The candidates were: Lou Barletta, the GOP’s nominee for US Senate in 2018 and a former congressman known for his crusade against illegal immigration; state Sen. Doug Mastriano (Franklin), a force in Pennsylvania’s right-wing politics who pushed to overturn 2020’s presidential election; Bill McSwain, a lawyer in private practice who was the US attorney in Philadelphia under former President Donald Trump; and Dave White, who runs an $85 million-a-year plumbing and HVAC firm and is a former Delaware County councilman.

They all said they would restrict or even ban abortion, if allowed by the US Supreme Court, differing only on possible exceptions. McSwain said he would maintain exceptions for rape, incest, and the life of the mother, while the others would not. And they all said they would sign “constitutional carry” legislation — scrapping the state’s requirement that gun owners get a permit from the county to carry a concealed firearm in public. 

In addition to questions on taxes and the economy, the candidates agreed that they would get rid of the state’s two-year-old no-excuse mail-in voting law, which some Republicans blame for Trump’s 2020 election loss in the presidential battleground state.

Four of the nine candidates appeared at the live-televised prime-time debate, spending part of the hour in the studio of WHTM-TV in Harrisburg trying to establish an identity or an edge on a rival.

The four met the polling threshold set by the station’s parent company as they vie for the nomination to succeed the term-limited Gov.
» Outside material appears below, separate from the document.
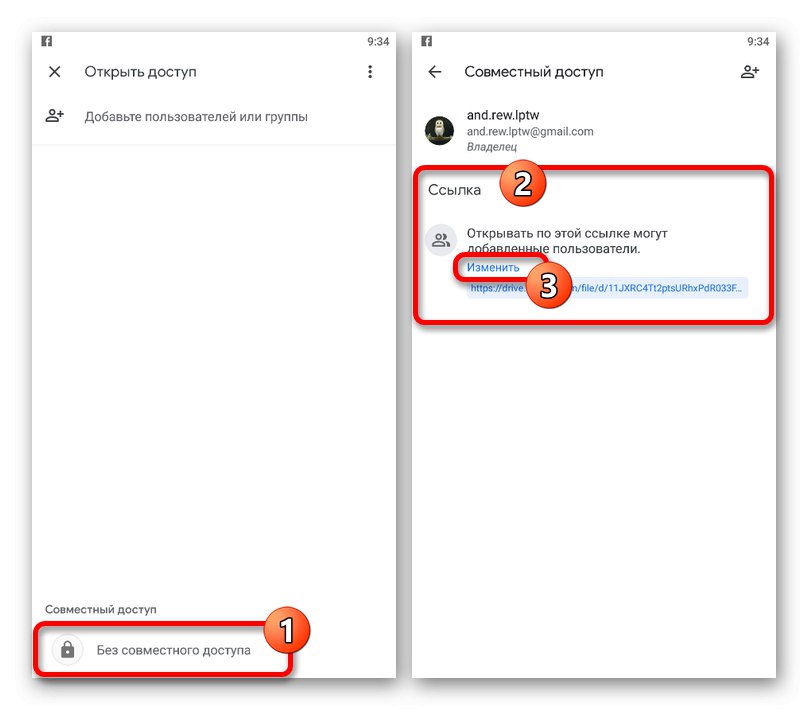Viewport: 808px width, 710px height.
Task: Close the Открыть доступ screen with X
Action: coord(54,71)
Tom Wolf. Five others didn’t meet the polling threshold.

Neither the state party nor Trump have endorsed in the race, leaving the field that much more wide open. Two-term state Attorney General Josh Shapiro does not face a challenger for the Democratic Party’s nomination.

But the huge field has stoked unease among some top Republicans that a toxic candidate could win with less than 30% of the vote in the May 17 primary election.

To that end, Mastriano was asked what he would tell voters concerned that he has “legal issues,” worries that stem from the subpoena issued to him by the congressional committee looking into the Jan. 6 insurrection.

“There are no legal issues,” Mastriano responded.

On spending, the candidates struggled to say — or didn’t say at all — how they would replace revenue if they cut the state’s gas tax. They pledged to cut business taxes and regulations.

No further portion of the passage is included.